CERFA 12728-19 : Plafonnement des provisions pour dépréciation des titres de participation et des immeubles de placement

Les dotations aux provisions pour dépréciation des titres de participation et des immeubles de placement sont plafonnées en fonction des plus-values latentes afférentes à ces mêmes biens.

Plafonner les provisions de dépréciation

Sommaire

Dernière mise à jour: 23/07/2026

Comprendre le CERFA 12728*19

Le CERFA 12728*19, identifié par l’administration sous la référence DILA R21939, concerne le plafonnement des provisions pour dépréciation des titres de participation et des immeubles de placement. Il s’adresse aux professionnels et s’inscrit dans le cadre des obligations déclaratives liées à la fiscalité de l’entreprise.

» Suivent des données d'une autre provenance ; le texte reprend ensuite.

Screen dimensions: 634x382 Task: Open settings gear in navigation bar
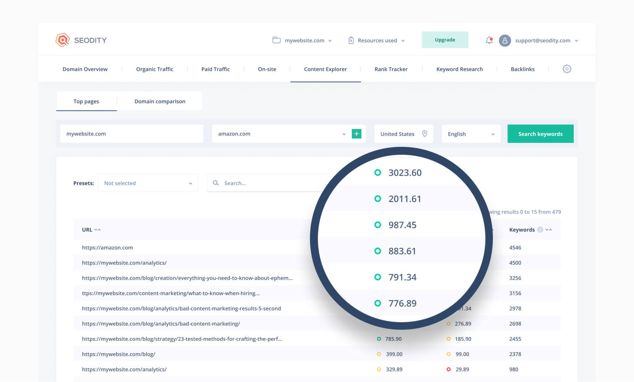click(x=567, y=69)
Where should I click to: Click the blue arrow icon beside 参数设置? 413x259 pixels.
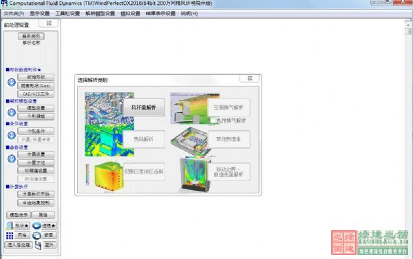[x=12, y=158]
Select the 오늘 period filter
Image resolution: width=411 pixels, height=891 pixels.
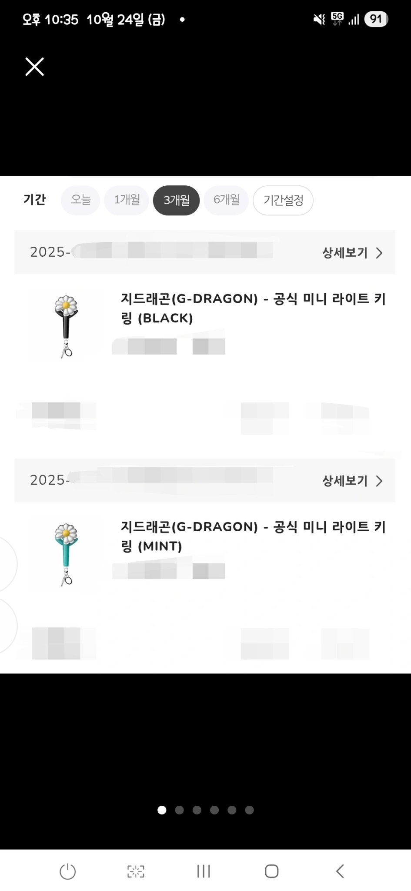80,200
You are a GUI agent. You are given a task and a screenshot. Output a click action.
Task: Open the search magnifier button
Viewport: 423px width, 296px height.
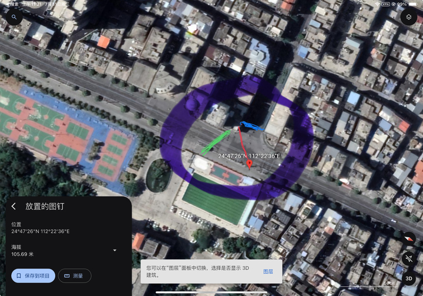pos(14,17)
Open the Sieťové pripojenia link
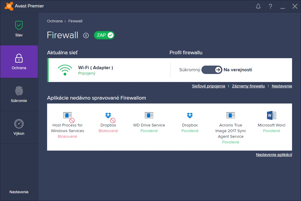Screen dimensions: 301x201 [208, 86]
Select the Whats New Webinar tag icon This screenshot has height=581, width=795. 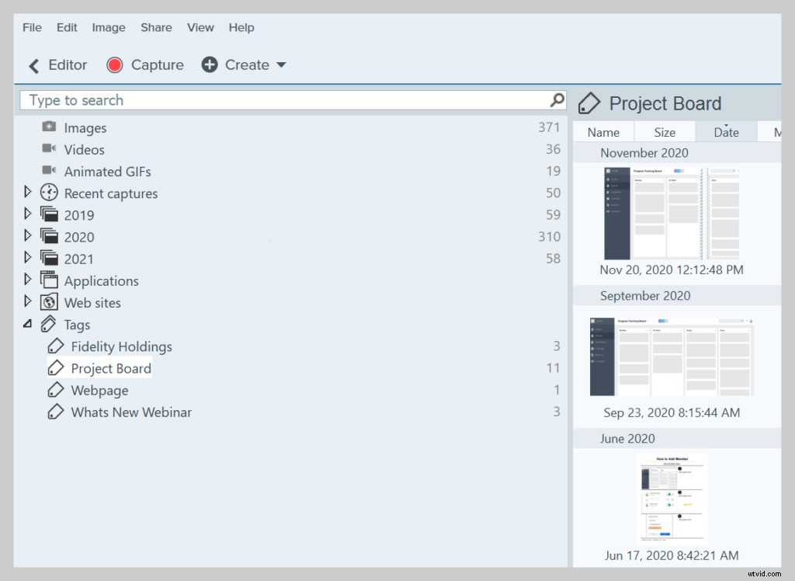coord(55,412)
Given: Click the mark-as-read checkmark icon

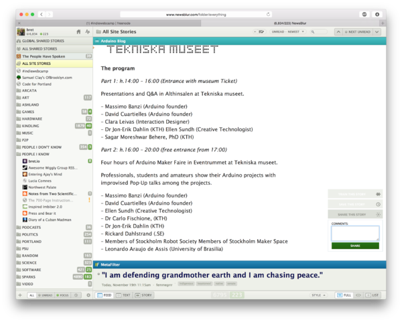Looking at the screenshot, I should point(261,31).
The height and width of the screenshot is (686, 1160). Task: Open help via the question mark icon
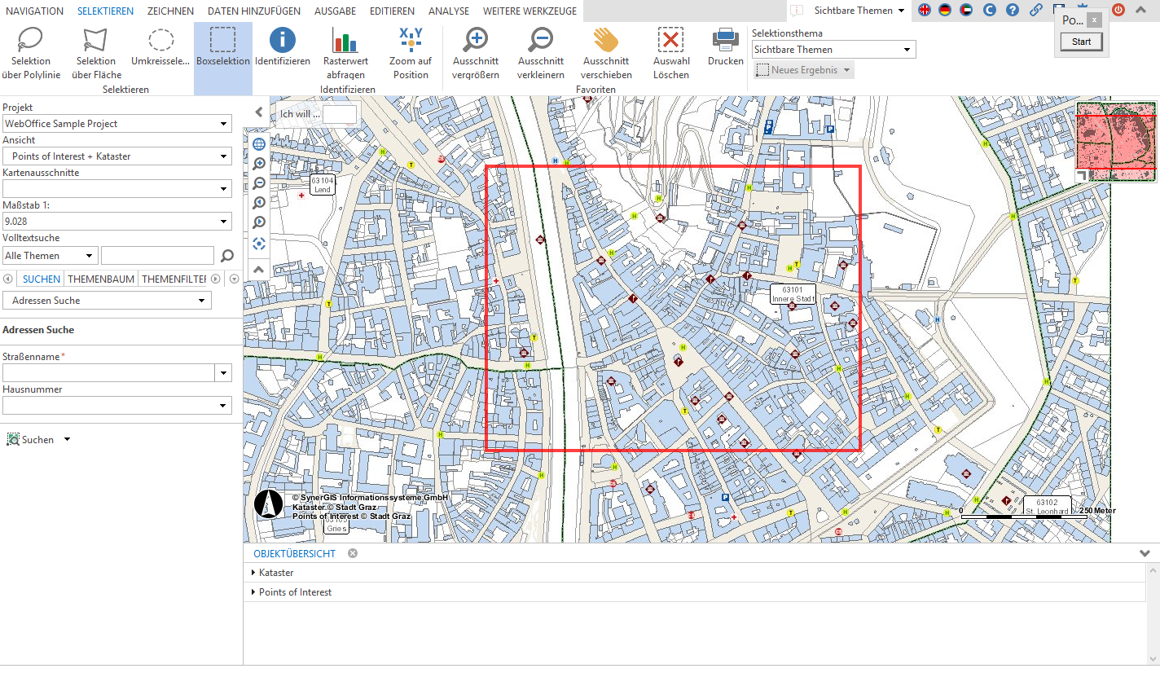point(1013,11)
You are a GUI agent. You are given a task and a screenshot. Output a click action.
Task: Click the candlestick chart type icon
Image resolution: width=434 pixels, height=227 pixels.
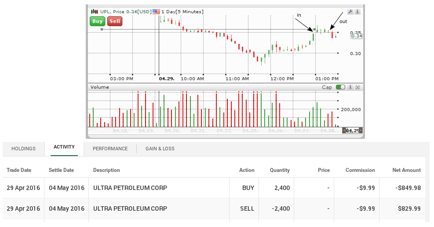(94, 11)
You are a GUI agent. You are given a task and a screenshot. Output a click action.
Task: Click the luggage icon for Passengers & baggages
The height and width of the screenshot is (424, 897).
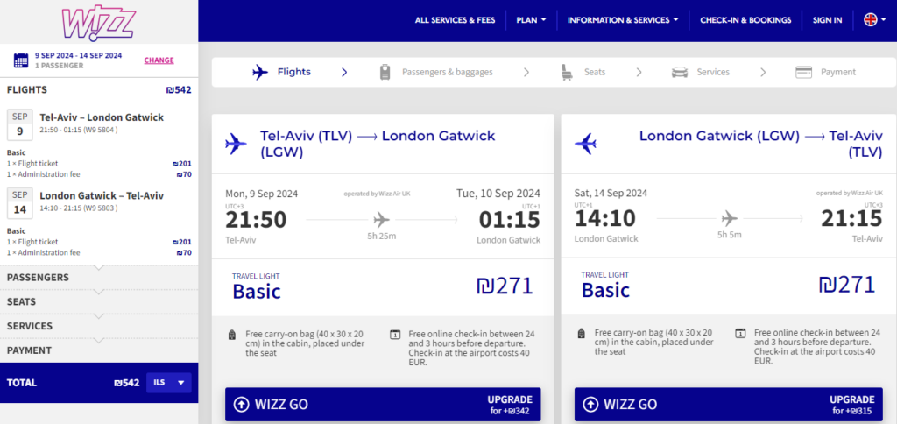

Son objet est précis : lorsque l’entreprise comptabilise des dotations aux provisions pour dépréciation portant sur des titres de participation ou sur des immeubles de placement, ces dotations sont plafonnées en fonction des plus-values latentes afférentes à ces mêmes biens. Le formulaire sert donc à formaliser et à présenter les éléments nécessaires à cette limitation fiscale.

Autrement dit, ce document ne crée pas la provision. Il permet de déclarer ou justifier son plafonnement dans un cadre fiscal déterminé. Il intéresse surtout les sociétés qui détiennent des participations ou des actifs immobiliers de placement inscrits à leur bilan, et qui doivent traiter comptablement puis fiscalement leur dépréciation.

Ce CERFA relève d’une logique technique. Il ne s’agit pas d’un simple formulaire d’identification, mais d’un support de calcul et de déclaration qui suppose une bonne cohérence entre la comptabilité, les évaluations retenues et les données fiscales transmises à l’administration.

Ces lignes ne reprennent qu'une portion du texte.